# Angeln in Vietnam?



## Wurschtsepp (1. Juli 2017)

Hallo zusammen,

ich wollte fragen ob jemand weiß oder schon mal in Vietnam beim fischen war oder ob es dort was zufangen gibt, hab gehört das das  Meer ufernah relativ leer gefischt worden sei.
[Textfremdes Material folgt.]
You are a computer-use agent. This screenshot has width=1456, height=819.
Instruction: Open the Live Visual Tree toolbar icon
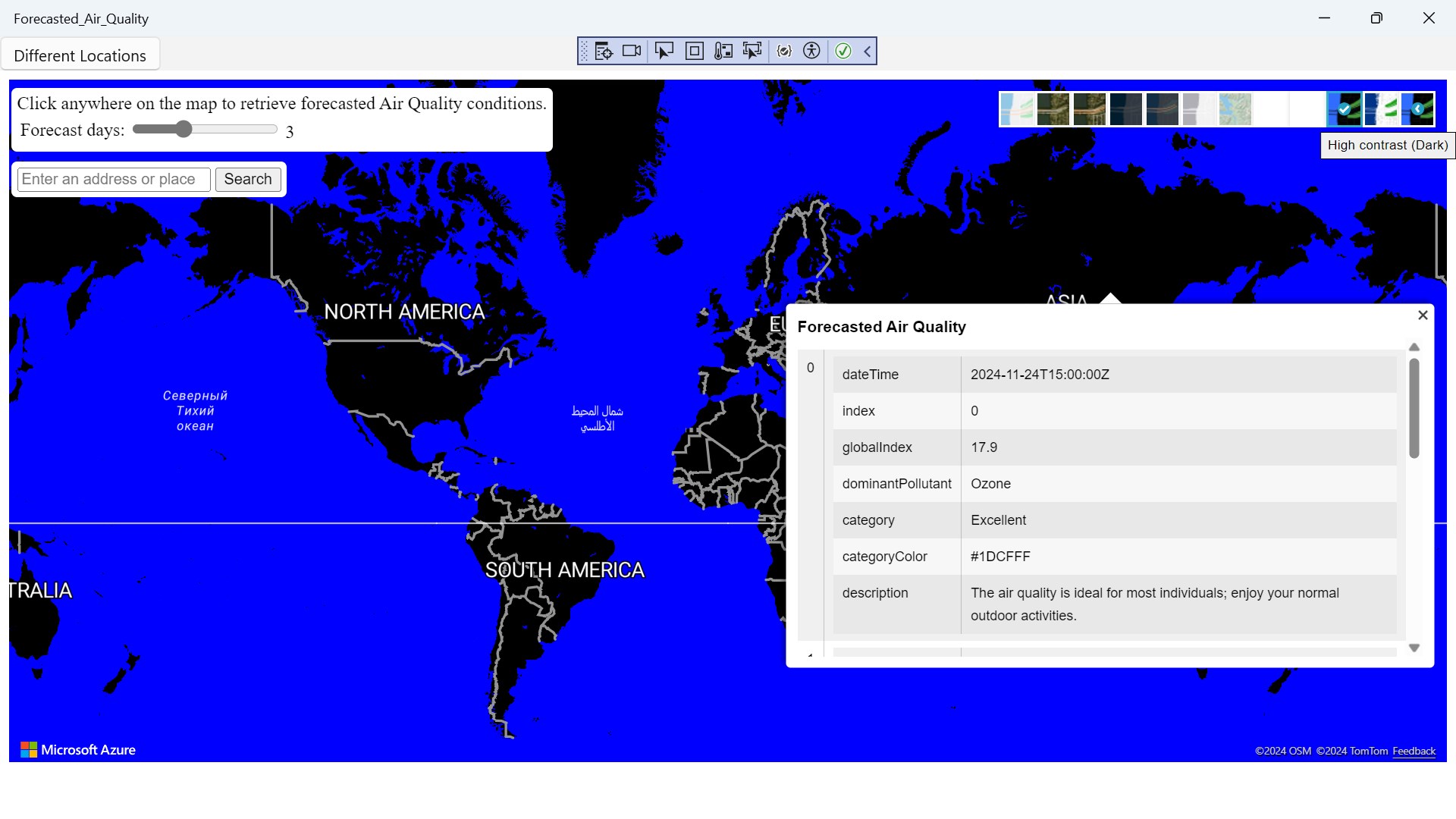click(x=604, y=51)
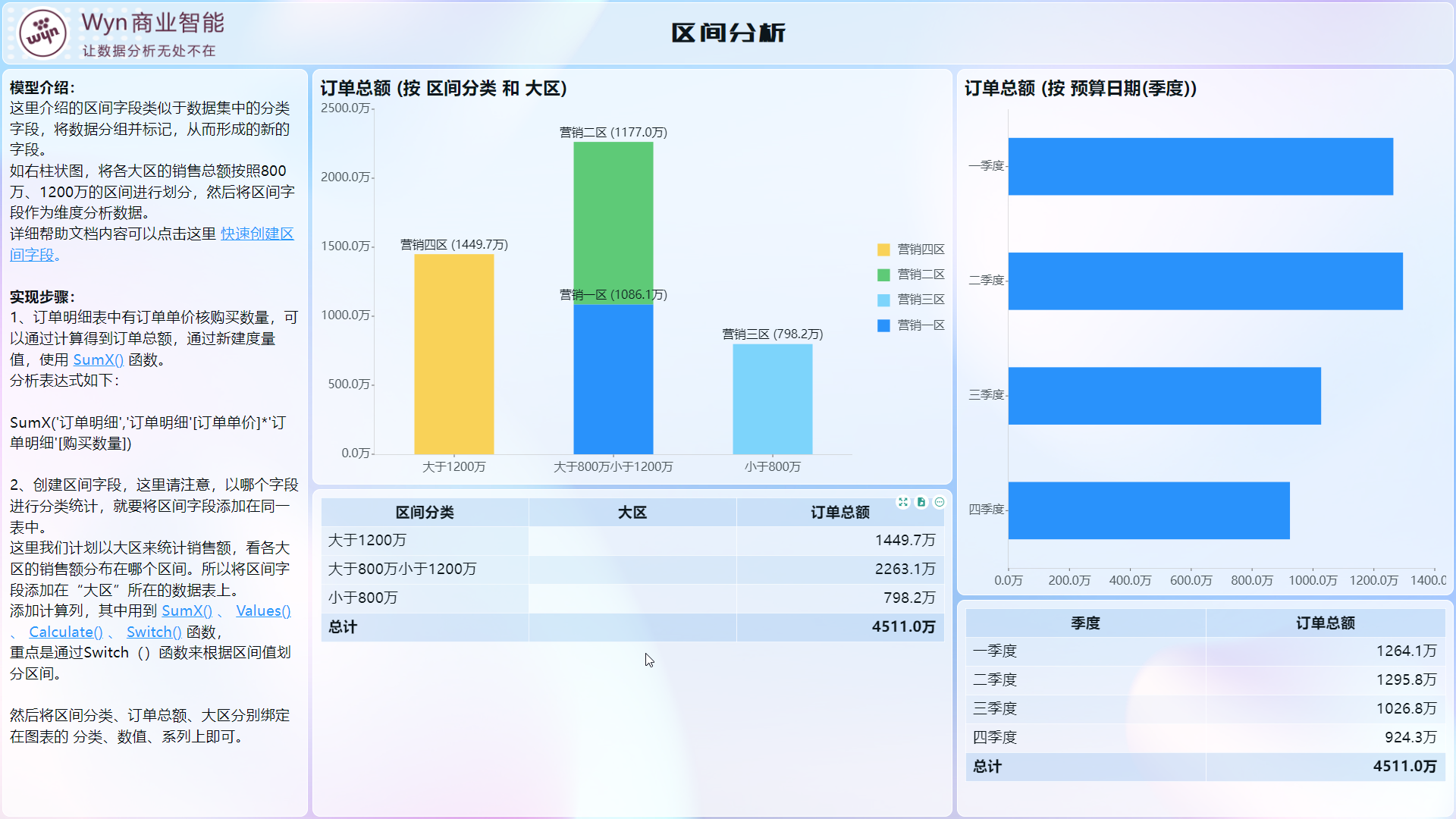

Bin 4 Wochen beim Backpacking einmal quer durch Vietnam von Nord nach Süd und würde evtl eine Reiserute mitnehmen wenn es sich lohnen würde? 
Haut in die Tasten, hoffe es kann mir wer weiter helfen?

Gruß Wurschtsepp


----------



## Lorenz (1. Juli 2017)

*AW: Angeln in Vietnam?*

Hi,
eventuell gibt es da eine interessante Süßwasserfischerei auf Schlangenkopffische und co.?


----------



## n1c0 (1. Juli 2017)

*AW: Angeln in Vietnam?*

Wie wäre es mal mit der Suche 

https://www.anglerboard.de/board/showthread.php?t=292198&highlight=Vietnam

https://www.anglerboard.de/board/showthread.php?t=70207&highlight=Vietnam

https://www.anglerboard.de/board/showthread.php?t=89682&highlight=Vietnam

https://www.anglerboard.de/board/showthread.php?t=83918&highlight=Vietnam

Mit dem "leer" gefischt stimmt aber leider...


----------



## Wurschtsepp (4. Juli 2017)

*AW: Angeln in Vietnam?*

Habe gelesen das man Barramundi und Snakehead fischen kann, es gibt ein paar Guidings aber pro Person/Tag 350Dollar finde ich selbst für Touristen etwas teuer^^.


----------



## outang (4. Juli 2017)

*AW: Angeln in Vietnam?*

moin
vergiss es einfach.
wir waren vor 3 jahren auf phu quoc -
was mir dort schnell aufgefallen ist, dass es auf der insel quasi 0 
wildlife mehr gibt-
keine affen- monitorlizards - vögel - einfach tot.
alles verspeist :c
und da wird es unter wasser ähnlich aussehen.

tight lines

achja
mekong
wir sind den mit so einem altem reisfrachter 3 tage runtergeschippert.
gewundert habe ich mich anfänglich über die feisten rohre, die überall wasser in den fluss befördern.
mit all den chemikalien, die halt so bei den shrimp und pangasius züchtern im einsatz sind-
https://www.youtube.com/watch?v=N6N2SX51d7w

https://www.youtube.com/watch?v=Udvnt_erdcE

bon appetit !


----------



## outang (9. August 2017)

*AW: Angeln in Vietnam?*

moin
ich nochmal
zum thema  : alles landet im kochtopf:
https://www.liveleak.com/view?i=2c5_1502304405
selbst das kochen/ braten kann man sich da unten sparen.....:m


----------



## felixalog (11. September 2017)

*AW: Angeln in Vietnam?*

Ich träume schon lange davon, nach Vietnam angeln zu gehen


----------